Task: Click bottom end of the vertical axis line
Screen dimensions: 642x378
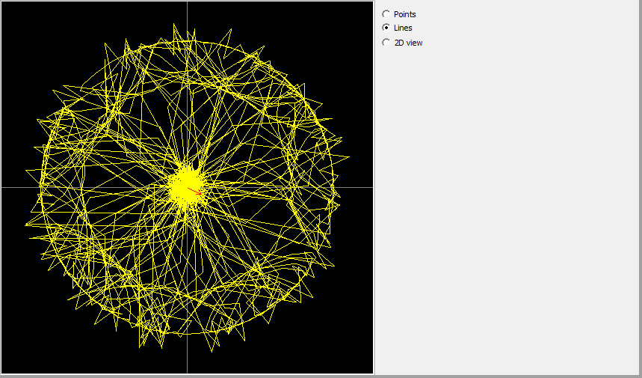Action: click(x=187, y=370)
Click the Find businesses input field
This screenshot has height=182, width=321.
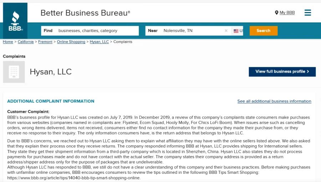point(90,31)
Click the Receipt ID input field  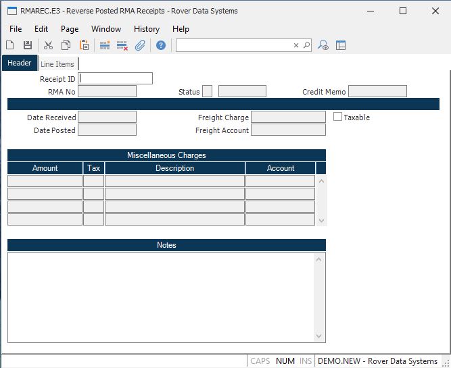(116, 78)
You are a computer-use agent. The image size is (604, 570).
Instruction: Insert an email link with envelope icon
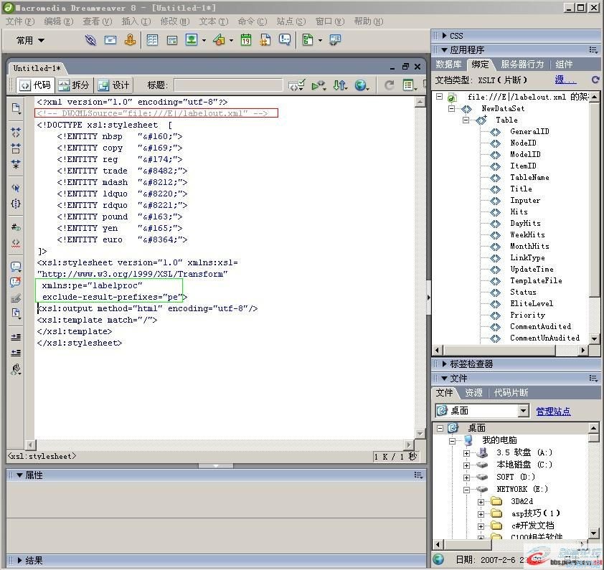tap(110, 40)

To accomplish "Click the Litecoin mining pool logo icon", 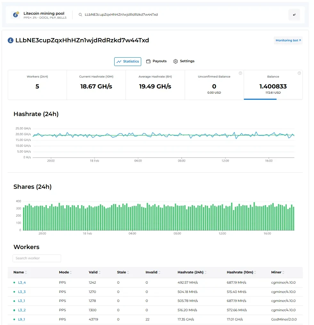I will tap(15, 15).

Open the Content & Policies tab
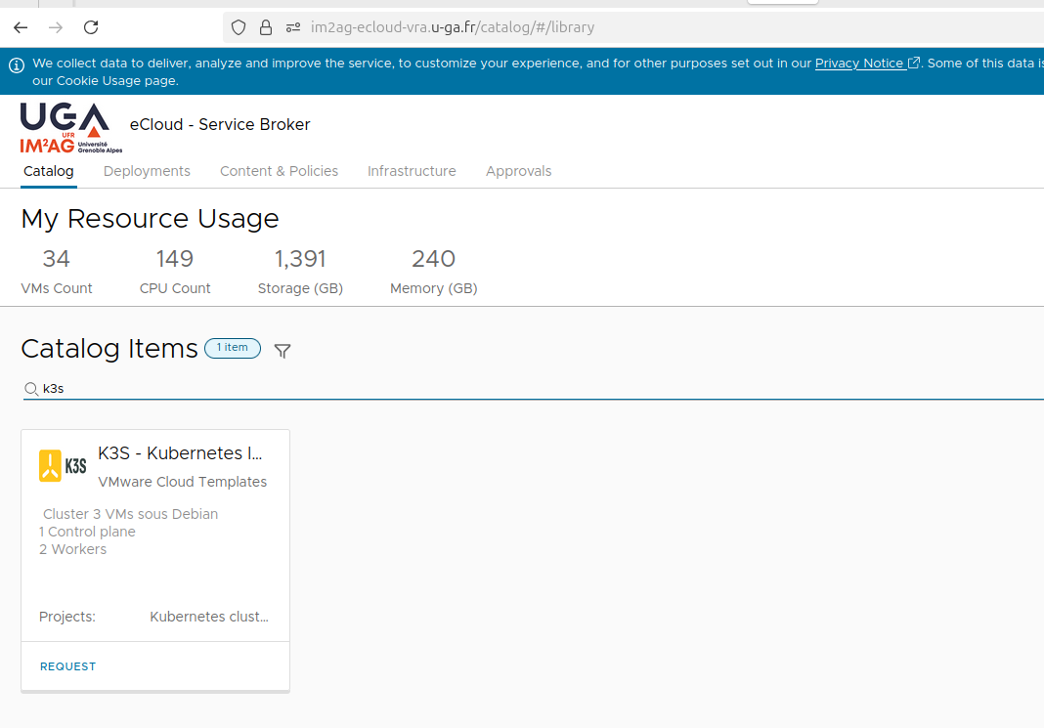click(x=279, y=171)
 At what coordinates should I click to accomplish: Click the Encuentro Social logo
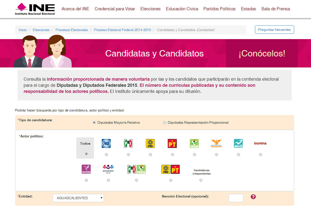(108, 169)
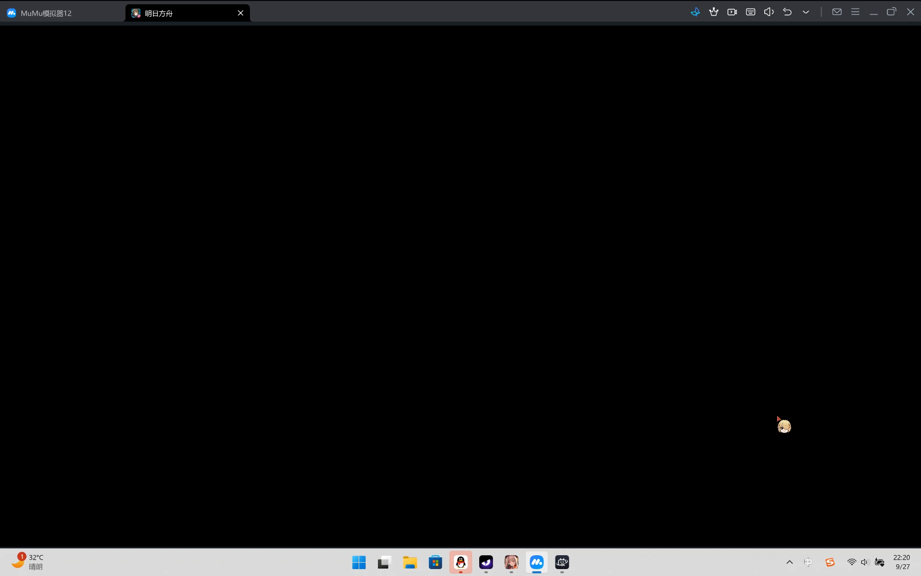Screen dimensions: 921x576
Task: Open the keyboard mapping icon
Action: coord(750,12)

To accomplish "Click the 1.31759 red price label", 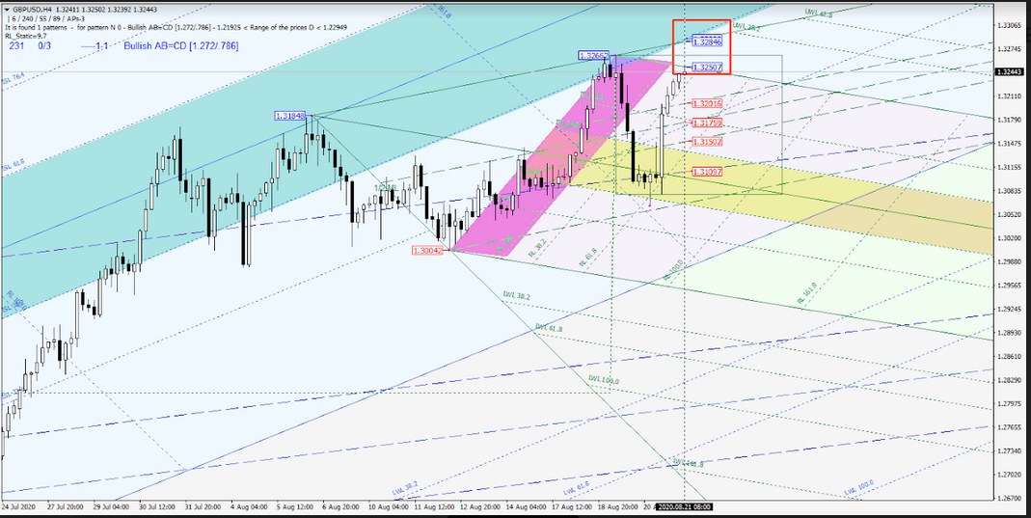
________________
■ Task directions
Could you render the listing as a numbered list, starting with the line that contains "Open the Content & Policies tab" and going on through the end of the listing, with blank lines omitted and the pictures left out?

■ Solution to this task
1. Open the Content & Policies tab
2. click(x=279, y=171)
3.  At what coordinates should I click to accomplish: Click the Encuentro Social logo
4. (108, 169)
5. Screen dimensions: 921x576
6. Task: Open the keyboard mapping icon
7. Action: coord(750,12)
8. To accomplish "Click the 1.31759 red price label", 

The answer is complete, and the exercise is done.